Apple’s latest self-driving car crash is just another fender bender


Here's how Apple Car might eliminate blind spots
Why are Waymo's self-driving cars involved in so many more crashes than Apple's?
Image: Aristomenis Tsirbas/Freelancer

A car designed to test Apple’s self-driving system was involved in a minor accident Monday, but a human was driving at the time. This is only the second such crash of an Apple car on record.

Google, and its autonomous vehicle spinoff Waymo, haven’t been so lucky over the years.

The description Apple filed regarding last week’s accident (.pdf) says:

On October 15th at 10:28 AM, an Apple test vehicle in manual mode was side swiped while preparing to turn left onto Stewart Drive from North Wolfe Road. The Apple test vehicle was traveling at approximately 5 MPH when a Toyota Camry traveling at approximately 15 MPH crossed out of its lane and contacted the Apple test vehicle.

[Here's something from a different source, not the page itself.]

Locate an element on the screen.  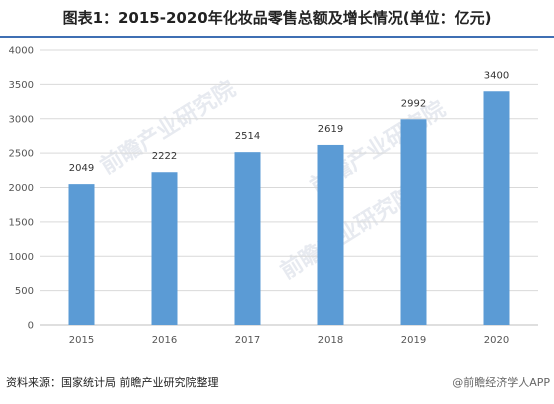
y-tick-label: 2000 is located at coordinates (22, 188).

Both vehicles sustained minor damage and no injuries were reported. The police were notified that the driver of the Toyota Camry left without exchanging information.

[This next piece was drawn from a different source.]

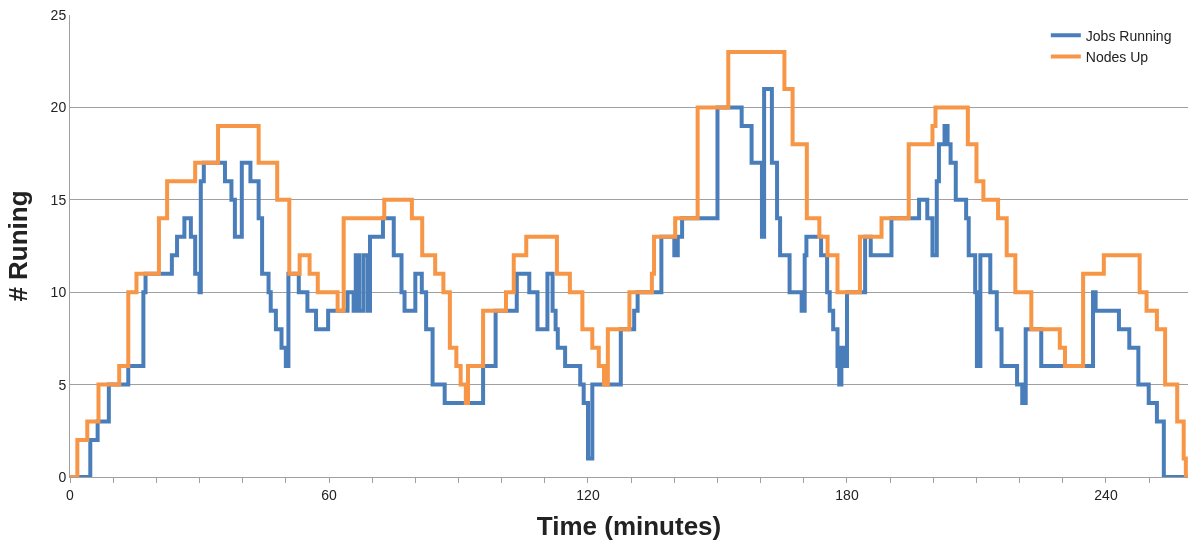 The height and width of the screenshot is (552, 1193). I want to click on x-axis-title: Time (minutes), so click(629, 526).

The first reported accident involving an Apple car occurred in August. That time, a car rear-ended an Apple vehicle operating in self-driving mode.

Compare that to Waymo/Google, whose vehicles have been involved in 38 traffic incidents going back to 2014.

Apple self-driving cars seem quite safe

There are no known accidents in which Apple’s autonomous control system was at fault. But the picture we have of autonomous car testing remains far from complete. In addition to California, these cars can be tested in Arizona, Michigan, Nevada and Pennsylvania, though. Only California requires that the public be notified of every accident involving a self-driving car.

Over the years, Google and Waymo self-driving cars have been in more than 17 times as many traffic accidents in California. In 2018, Waymo test vehicles have been in 11 collisions; Apple vehicles have been in only two. This despite the fact that the two companies have nearly the same number of test vehicles operating in California. At last count, Apple has 70 and Google has 88.

However, due to the secrecy of these projects, we don’t have enough data to properly compare the two self-driving systems’ safety and performance. For instance, we have no way of knowing how many actual miles each platform has logged. Nor do we know what types of driving conditions the cars have been operating in. And, of course, we don’t know how Apple’s and Waymo’s autonomous vehicles fare in states outside California.

How safe is Waymo’s autonomous car software?

Still, the numbers of accidents that each company’s cars have been in says something about the reliability of their respective software. While there’s no publicly available data to compare miles driven, it’s not as if the numbers of accidents are close. Google/Waymo isn’t having slightly more accidents. Its cars have been in many times more collisions, with approximately the same size test fleet.

This holds true despite the fact that a majority of the incidents involving a Google/Waymo vehicle were the other driver’s fault. It’s not clear what causes so many people to rear-end Waymo cars, but at some point the company has to realize that it must be doing something wrong. Because, so far, it’s happening to Apple’s vehicles much less often.

Note: This story has been updated to include more information and context about Apple’s and Waymo’s self-driving car programs.